A seu turno, Haddad aproveitou a divulgação de uma entrevista de 2011 em que Maluf comenta a gestão federal petista: “Perto do que os petistas ajudaram os banqueiros nesse país, eu, o industrial Paulo Maluf, me sinto comunista” (grifo na fala do original). Haddad afirmou (do UOL): “Estou feliz que Maluf se declare comunista, pois meu governo será de esquerda”.

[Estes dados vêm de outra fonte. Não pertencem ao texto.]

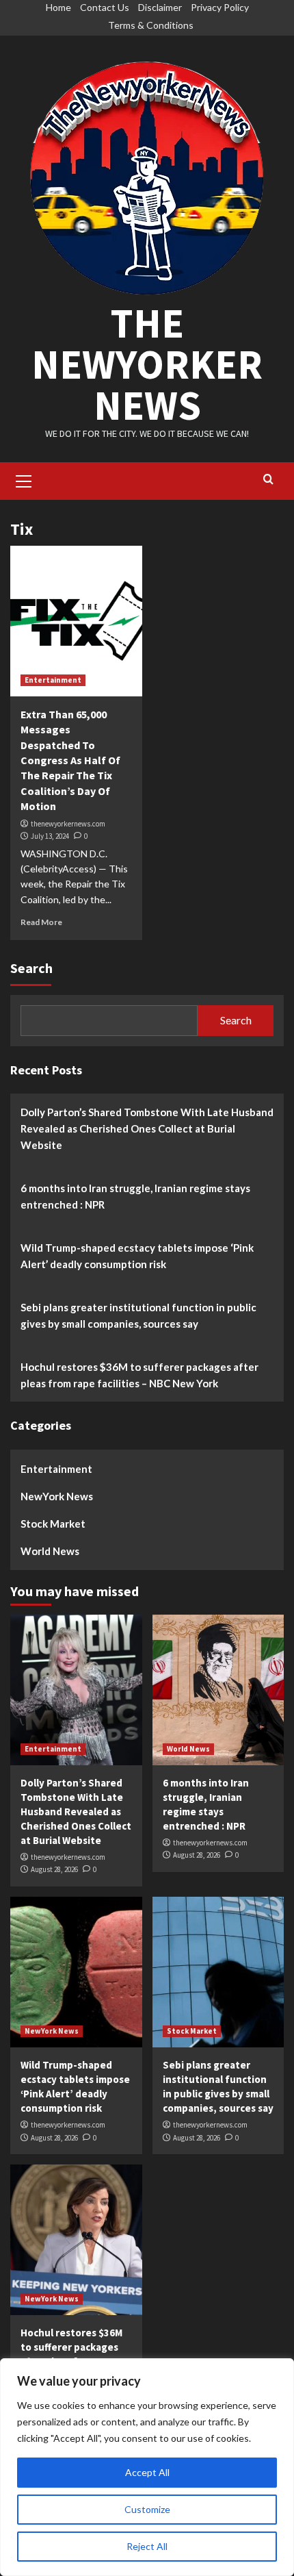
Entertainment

Assim como tentou confundir Erundina um dia antes de selar o pacto com Maluf, Haddad agora se aproveita da metáfora malufista para ficar só com os significantes, desprovidos de significados: desconta a queixa à aproximação doidivanas do governo petista federal com banqueiros e fica apenas com a palavrinha agradável (bem, agradável pelo menos a alguém capaz de escrever uma dissertação de mestrado sobre o regime econômico e social da União Soviética um ano antes de ela ruir de vez). É a volta da ideologia na discussão eleitoral. Mesmo sem que um PCdoB da vida tenha a desculpa de que não sabia de nada sobre entrar numa chapa apoiada por Maluf. Diz o UOL:
Haddad participou na manhã de hoje de uma reunião em que são discutidos projetos arquitetônicos e museológico do futuro Memorial da Democracia, vinculado ao Instituto Lula. Haddad afirmou que não acredita em eventual uso político do Memorial da Democracia durante a campanha eleitoral:  
“Houve consenso na Câmara de Vereadores sobre isso”, declarou o pré-candidato, referindo-se à doação de um terreno avaliado em cerca de R$ 20 milhões, na região central, repassado pela prefeitura ao Instituto Lula. Sobre a definição do vice em sua chapa, o pré-candidato desconversou: a informação só será dada amanhã.
A quem interessar possa, se nada mais der certo, ainda dá tempo de tentar ser vice do Haddad.

27 de junho de 2012
Flavio Morgenstern é redator, tradutor e analista de mídia. Acha que o Haddad já conseguiu o seu Dia de Princesa mesmo sem apoio do Netinho.